Implications for the financial markets
As most elements of the political agenda are predetermined (notably the transition to green energy and accelerated digitalisation), we do not foresee any abrupt change of direction in German politics as a result of the election. The only outcome that would lead to a major policy shift would be a left-wing alliance including The Left, which would probably lead to a major expansion of the public sector, tougher regulation of corporations and the financial markets and rising government debt. This last point could bring Germany into conflict with the EU, paving the way for debt pooling and a destabilisation of the euro.
But if The Left is not brought on board, the election outcome is unlikely to have any significant impact on the financial markets.

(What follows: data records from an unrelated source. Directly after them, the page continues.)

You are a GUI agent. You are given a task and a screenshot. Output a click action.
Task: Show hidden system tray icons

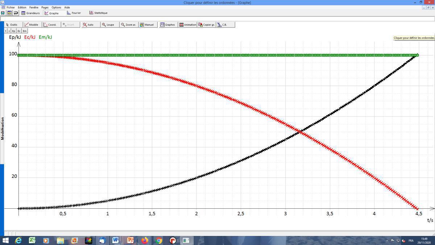click(x=386, y=240)
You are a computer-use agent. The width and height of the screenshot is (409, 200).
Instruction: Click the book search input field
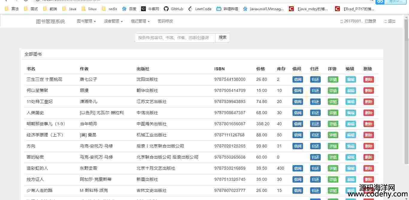[x=175, y=38]
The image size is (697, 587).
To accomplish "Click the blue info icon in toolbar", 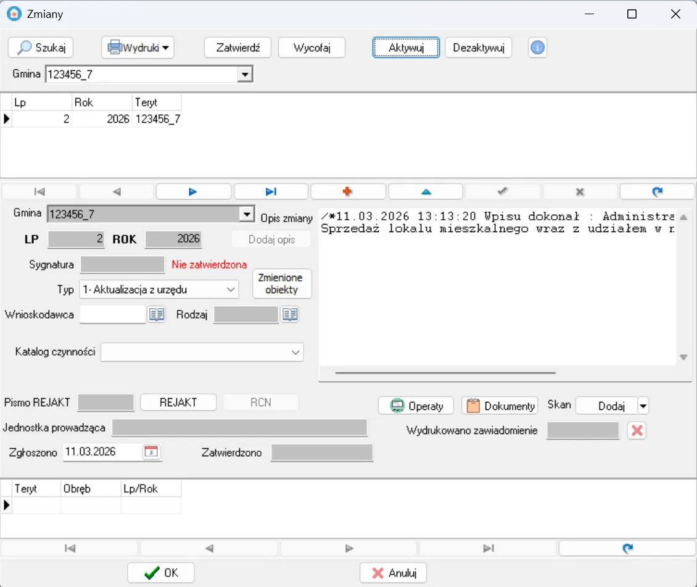I will click(537, 48).
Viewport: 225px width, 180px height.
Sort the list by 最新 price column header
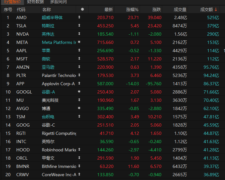pos(109,10)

Priorities are already set in stone, fiscal room for manoeuvre is limited by the debt mountain resulting from the pandemic, and all the possible government participants are supportive of the EU and the euro.
The new government will face an almost unprecedented catalogue of challenges. The “to do” list will prioritise green energy transformation, digitalisation of the public domain and measures to deal with the consequences of demographic change. The objectives are agreed, and action cannot be postponed. Other policy goals will hardly get a look-in. German politics are therefore not on the verge of a major upheaval. However, with the departure of Angela Merkel the EU loses a powerful mediator and conciliator. Future conflicts will require increased cooperation between Germany and France. We do not expect the election to have significant consequences for the financial markets.